===== Material shown
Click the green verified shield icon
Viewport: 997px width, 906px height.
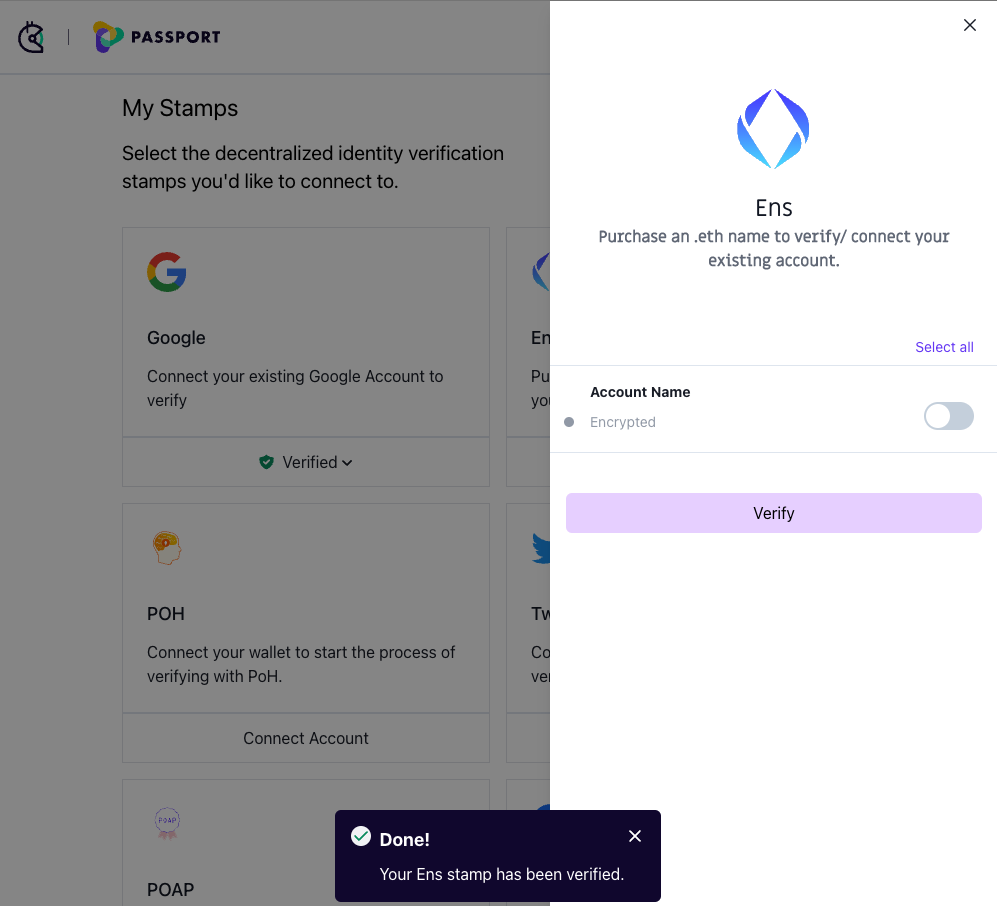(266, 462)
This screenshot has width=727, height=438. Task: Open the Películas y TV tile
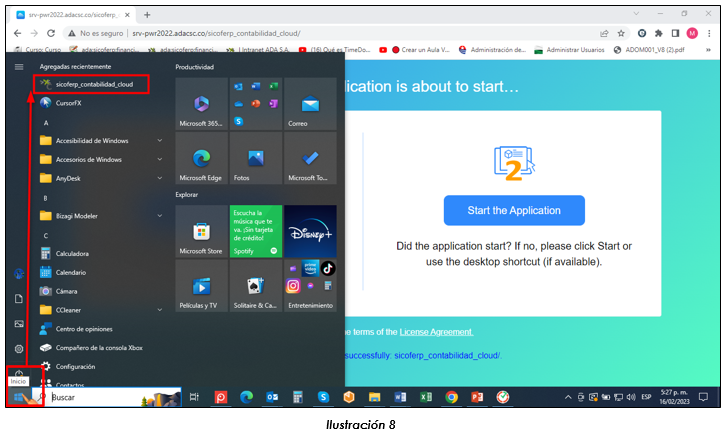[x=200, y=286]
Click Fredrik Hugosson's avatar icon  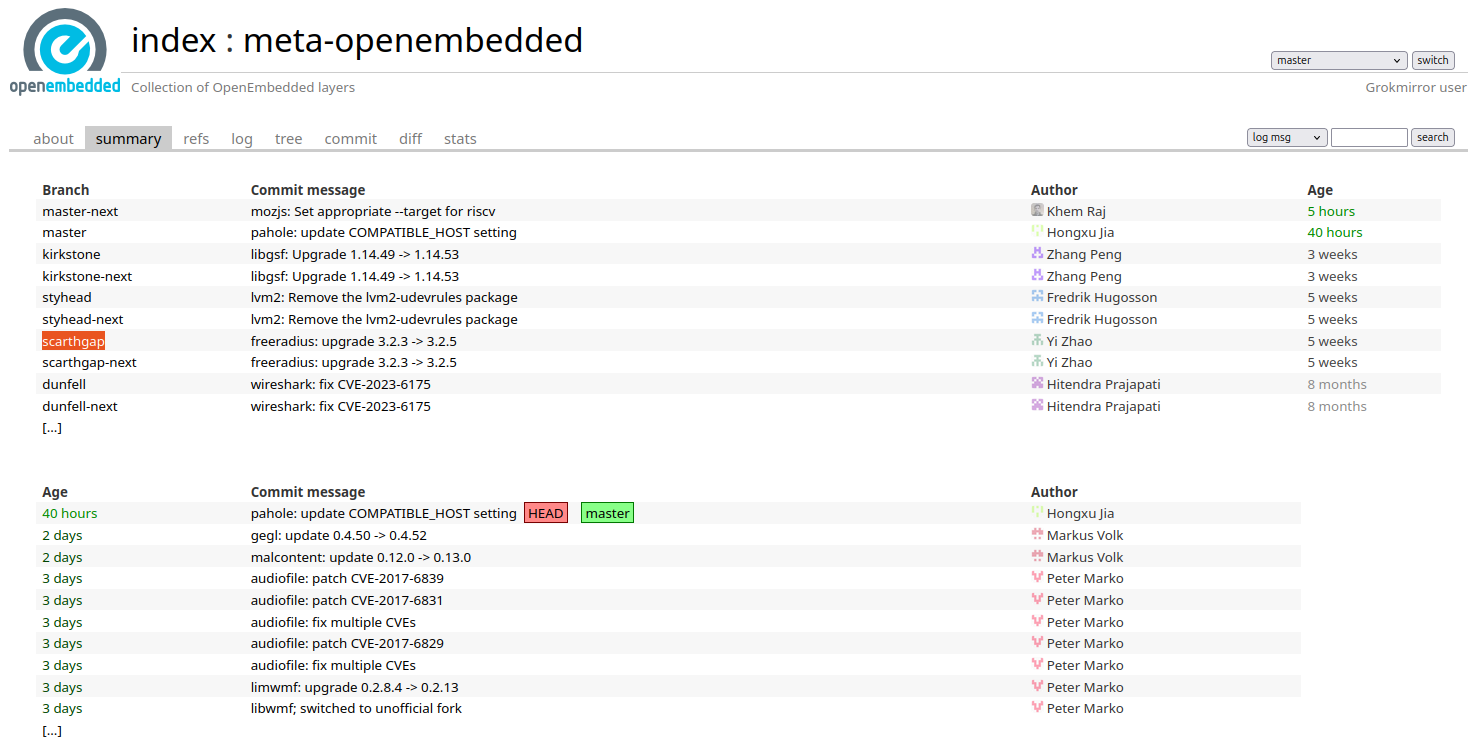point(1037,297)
==========
===== Material shown
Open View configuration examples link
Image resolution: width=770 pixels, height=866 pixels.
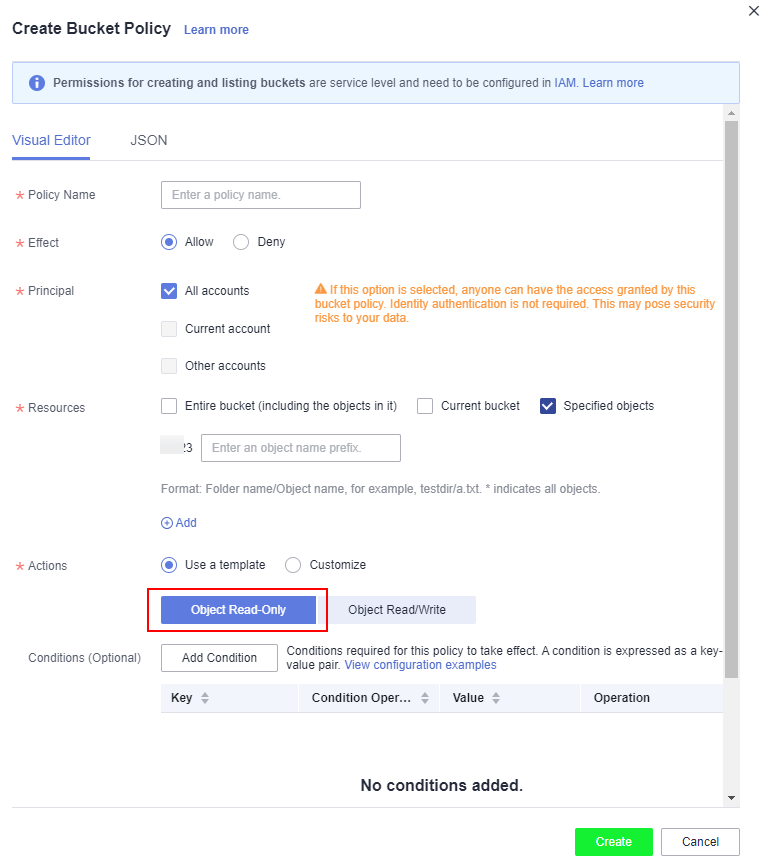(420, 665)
==========
What the exercise asks:
Locate each row in both blocks above that contains the string "width" and copy those rows in full.

Task output:
Viewport: 997px width, 906px height.
This screenshot has width=727, height=438. Task: Open the Películas y TV tile
Image resolution: width=770 pixels, height=866 pixels.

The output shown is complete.